A really short example:
Dictionary:apex apple appoint appointed
Tree: (* indicates valid end of word)
update: Thank you to Curt Sampson for pointing out that this data structure is called a Patricia Tree
A -> P -> E -> X*
\\-> P -> L -> E*
\\-> O -> I -> N -> T* -> E -> D*
Document:apple appint ape
Results:
"apple" will be found in the tree, so it is considered correct.
"appint" will be flagged as incorrect. Traversing the tree, you will follow A -> P -> P, but the second P does not have an I child node, so the search fails.
"ape" will also fail, since the E node in A -> P -> E does not have the "valid end of word" flag set.
edit: For more details on spelling suggestions, look into Levenshtein Distance, which measures the smallest number of changes that must be made to convert one string into another. The best suggestions would be the dictionary words with the smallest Levenshtein Distance to the incorrectly spelled word.

Given you don't know where to begin, I'd suggest using an existing solution. See, for example, aspell
(GLPL licenced). If you really have to implement it yourself, please tell us why.
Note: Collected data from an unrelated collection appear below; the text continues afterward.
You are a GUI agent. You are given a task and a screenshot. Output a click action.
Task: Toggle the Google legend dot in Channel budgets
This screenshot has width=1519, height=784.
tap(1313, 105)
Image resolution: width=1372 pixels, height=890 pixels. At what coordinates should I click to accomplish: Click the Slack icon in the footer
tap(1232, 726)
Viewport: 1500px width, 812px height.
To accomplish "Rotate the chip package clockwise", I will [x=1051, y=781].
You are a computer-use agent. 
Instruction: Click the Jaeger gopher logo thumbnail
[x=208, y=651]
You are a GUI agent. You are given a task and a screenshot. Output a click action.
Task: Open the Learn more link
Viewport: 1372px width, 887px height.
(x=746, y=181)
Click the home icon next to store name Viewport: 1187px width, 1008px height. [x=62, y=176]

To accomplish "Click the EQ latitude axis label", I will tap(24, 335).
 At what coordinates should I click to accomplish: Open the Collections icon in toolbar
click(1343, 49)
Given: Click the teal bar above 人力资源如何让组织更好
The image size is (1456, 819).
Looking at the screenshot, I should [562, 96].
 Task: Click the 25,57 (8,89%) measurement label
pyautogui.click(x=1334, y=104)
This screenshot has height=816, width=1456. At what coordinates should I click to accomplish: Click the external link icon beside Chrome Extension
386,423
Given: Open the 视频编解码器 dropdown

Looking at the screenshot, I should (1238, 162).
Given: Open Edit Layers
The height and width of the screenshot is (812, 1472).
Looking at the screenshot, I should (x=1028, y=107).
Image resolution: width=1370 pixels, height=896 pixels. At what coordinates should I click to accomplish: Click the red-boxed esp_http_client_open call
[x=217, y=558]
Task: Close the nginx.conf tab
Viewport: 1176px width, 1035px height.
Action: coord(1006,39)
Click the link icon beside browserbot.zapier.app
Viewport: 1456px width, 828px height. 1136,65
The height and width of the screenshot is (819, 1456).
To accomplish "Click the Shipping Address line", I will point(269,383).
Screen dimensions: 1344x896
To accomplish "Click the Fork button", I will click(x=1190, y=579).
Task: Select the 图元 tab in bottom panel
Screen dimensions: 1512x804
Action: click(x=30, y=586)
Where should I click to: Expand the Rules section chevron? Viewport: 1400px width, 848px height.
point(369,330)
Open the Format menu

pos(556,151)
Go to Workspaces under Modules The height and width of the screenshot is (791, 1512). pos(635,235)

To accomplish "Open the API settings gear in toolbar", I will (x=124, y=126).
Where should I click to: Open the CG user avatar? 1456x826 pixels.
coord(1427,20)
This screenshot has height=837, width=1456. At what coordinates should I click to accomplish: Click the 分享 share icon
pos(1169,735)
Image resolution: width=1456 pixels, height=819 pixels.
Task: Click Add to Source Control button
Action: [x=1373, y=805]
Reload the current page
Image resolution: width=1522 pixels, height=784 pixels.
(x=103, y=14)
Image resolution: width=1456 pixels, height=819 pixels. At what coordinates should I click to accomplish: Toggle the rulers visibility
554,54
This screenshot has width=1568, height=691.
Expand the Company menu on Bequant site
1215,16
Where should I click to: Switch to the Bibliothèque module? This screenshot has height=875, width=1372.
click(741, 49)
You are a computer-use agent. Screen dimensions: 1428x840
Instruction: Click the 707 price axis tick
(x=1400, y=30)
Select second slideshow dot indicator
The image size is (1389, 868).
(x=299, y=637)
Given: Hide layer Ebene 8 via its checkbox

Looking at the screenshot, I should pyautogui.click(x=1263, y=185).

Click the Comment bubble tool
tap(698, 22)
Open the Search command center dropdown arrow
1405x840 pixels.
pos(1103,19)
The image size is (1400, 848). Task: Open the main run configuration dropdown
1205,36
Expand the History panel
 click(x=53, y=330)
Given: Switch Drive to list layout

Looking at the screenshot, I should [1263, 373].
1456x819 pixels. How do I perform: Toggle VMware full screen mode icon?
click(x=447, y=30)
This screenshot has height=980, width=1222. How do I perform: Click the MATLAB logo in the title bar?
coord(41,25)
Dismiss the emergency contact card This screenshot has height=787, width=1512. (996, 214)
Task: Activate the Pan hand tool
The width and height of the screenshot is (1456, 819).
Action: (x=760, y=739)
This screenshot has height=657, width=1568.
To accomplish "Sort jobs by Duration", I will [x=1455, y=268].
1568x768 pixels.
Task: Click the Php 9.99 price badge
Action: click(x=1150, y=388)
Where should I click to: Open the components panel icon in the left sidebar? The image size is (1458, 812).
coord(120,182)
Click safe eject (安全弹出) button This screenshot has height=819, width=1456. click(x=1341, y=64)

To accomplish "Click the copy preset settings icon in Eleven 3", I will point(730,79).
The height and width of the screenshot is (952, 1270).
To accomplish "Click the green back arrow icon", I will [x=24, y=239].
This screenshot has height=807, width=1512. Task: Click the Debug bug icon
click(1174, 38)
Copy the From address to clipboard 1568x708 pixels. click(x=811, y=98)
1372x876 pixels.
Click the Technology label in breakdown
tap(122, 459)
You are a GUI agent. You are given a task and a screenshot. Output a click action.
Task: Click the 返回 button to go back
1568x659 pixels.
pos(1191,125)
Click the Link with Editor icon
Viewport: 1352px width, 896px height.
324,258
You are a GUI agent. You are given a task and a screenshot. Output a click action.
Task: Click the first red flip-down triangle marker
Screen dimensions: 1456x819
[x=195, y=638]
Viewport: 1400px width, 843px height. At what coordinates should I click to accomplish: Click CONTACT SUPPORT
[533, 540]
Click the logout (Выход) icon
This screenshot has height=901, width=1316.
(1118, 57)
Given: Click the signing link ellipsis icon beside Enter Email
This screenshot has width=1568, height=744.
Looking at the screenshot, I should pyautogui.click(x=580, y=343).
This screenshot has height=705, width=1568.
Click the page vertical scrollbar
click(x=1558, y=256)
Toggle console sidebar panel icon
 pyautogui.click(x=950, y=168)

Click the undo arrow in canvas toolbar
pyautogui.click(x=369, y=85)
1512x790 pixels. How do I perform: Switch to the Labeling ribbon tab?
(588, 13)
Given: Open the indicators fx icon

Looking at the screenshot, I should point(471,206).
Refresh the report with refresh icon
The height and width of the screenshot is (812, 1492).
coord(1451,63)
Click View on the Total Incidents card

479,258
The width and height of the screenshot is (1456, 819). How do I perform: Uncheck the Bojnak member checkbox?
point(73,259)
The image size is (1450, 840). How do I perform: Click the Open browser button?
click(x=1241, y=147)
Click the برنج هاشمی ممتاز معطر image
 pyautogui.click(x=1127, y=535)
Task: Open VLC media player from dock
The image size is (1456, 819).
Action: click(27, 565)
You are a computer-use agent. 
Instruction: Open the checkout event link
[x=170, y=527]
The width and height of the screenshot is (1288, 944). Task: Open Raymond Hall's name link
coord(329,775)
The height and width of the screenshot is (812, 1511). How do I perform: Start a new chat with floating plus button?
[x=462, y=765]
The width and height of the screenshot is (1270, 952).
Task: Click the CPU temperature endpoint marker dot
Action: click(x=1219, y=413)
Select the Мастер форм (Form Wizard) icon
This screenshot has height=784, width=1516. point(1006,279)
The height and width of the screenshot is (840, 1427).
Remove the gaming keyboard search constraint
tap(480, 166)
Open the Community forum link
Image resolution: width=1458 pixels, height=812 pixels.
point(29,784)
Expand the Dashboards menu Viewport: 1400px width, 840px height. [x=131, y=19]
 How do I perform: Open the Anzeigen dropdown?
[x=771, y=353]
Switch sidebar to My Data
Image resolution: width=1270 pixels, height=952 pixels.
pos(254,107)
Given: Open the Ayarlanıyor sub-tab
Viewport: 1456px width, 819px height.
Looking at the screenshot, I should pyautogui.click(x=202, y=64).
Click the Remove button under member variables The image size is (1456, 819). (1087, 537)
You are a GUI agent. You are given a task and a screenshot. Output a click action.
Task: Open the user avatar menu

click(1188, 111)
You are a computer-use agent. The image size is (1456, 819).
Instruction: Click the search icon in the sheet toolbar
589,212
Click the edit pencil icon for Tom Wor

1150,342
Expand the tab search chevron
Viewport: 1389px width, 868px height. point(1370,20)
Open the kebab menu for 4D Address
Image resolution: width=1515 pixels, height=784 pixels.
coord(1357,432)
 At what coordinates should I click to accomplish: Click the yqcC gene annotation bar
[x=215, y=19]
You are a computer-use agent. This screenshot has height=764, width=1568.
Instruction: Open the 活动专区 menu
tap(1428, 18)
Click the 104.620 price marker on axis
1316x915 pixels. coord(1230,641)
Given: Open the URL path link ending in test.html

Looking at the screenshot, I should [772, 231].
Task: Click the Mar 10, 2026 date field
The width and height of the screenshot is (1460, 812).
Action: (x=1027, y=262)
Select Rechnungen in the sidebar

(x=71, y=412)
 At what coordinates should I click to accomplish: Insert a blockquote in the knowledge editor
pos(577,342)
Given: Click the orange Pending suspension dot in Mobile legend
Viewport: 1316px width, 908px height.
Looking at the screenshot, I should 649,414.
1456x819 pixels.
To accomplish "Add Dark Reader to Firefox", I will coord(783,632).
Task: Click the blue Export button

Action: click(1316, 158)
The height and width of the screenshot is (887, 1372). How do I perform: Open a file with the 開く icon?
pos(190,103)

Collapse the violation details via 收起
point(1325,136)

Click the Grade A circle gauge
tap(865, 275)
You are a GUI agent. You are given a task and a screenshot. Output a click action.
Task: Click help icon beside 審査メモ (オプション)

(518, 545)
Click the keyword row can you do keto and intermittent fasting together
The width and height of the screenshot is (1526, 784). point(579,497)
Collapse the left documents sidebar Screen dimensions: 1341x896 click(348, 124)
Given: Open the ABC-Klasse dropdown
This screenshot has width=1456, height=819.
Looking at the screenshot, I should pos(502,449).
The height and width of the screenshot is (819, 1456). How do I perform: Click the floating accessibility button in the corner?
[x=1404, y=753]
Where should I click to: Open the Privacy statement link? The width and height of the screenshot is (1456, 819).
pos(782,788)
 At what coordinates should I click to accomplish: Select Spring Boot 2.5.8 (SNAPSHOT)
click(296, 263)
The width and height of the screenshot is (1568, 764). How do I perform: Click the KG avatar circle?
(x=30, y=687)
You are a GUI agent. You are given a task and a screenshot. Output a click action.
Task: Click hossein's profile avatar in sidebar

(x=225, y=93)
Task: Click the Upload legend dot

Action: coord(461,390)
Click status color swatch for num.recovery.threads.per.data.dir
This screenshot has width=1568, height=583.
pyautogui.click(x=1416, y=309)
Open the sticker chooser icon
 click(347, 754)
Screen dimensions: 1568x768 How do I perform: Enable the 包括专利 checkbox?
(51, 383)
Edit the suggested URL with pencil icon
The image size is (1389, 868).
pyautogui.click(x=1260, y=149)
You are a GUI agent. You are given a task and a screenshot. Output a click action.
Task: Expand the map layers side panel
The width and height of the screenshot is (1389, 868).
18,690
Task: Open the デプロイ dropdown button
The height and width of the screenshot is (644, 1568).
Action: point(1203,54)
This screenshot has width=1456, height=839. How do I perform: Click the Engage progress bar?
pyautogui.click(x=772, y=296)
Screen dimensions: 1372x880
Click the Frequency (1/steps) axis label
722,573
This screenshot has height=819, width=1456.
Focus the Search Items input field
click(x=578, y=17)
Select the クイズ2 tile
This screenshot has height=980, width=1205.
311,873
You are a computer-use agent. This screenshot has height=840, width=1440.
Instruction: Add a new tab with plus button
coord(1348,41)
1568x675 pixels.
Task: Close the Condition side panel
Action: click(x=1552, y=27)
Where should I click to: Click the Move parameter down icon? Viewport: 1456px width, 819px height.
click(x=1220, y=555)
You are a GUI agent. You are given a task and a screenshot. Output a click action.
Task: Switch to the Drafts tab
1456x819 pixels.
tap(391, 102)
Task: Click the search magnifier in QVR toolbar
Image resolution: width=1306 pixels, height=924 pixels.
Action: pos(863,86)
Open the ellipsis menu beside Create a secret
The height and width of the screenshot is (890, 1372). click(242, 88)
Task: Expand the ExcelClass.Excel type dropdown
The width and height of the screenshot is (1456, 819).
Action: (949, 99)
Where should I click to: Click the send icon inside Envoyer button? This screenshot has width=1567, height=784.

One should look at prefixes and suffixes.
suddenly = sudden + ly.
by removing ly's you can get away storing just the root word.
Likewise preallocate = pre + allocate.
And lovingly = love + ing + ly
gets a bit more complex, as the english rules for ing get invoked.
There is also the possibility of using some sort of hashing function to map a root word
into a specific bit is a large bit map, as a constant time method of determining if the root word is spelled correctly.
You can get even more complex by trying to provide an alternate list of possible correct spellings to a misspelled word. You might research the soundex algorithm to get some ideas.
I would advise prototyping with a small set of words. Do a lot of testing, then scale up.
It is a wonderful educational problem.

Splitting a word into root and suffix is knonw as the "Porter Stemming Algorithm" it's a good way of fitting an English ditionary into an amazingly small memory.
It's also useful for seach so "spell checker" will also find "spelling check" and "spell checking"

I've done this in class
You should consider python Natural Language Toolkit NLTK which is made specificaly to handle this.
It also allows to create text interpreters such as chatbots

The Open Office Spell checker Hunspell can be a good starting point. Here is the Homepage:
Hunspell at Sourceforge

E James gives a great answer for how to tell if a word is valid. It probably depends on the spell checker for how they determine likely misspellings.
One such method, and the one that I would use is the Levenshteinn String Similarity which looks at how many letters must be added, removed, or swaped in a word in order to make another word.
If you say spelled: Country as Contry. The levenshtein string similarity would be 1 since you have to only add 1 letter to transform contry into country.
You could then loop through all possible correct spellings of words (only 171,000 english words and 3000 of those account for 95% of text). Determine those with the lowest levenshtein string similarity value, and then return the top X words that are most similar to the misspelled word.
There's a great python package called Fuzzy Wuzzy which implements this efficiently and generates a % similarity between two words or sentences based on this formula.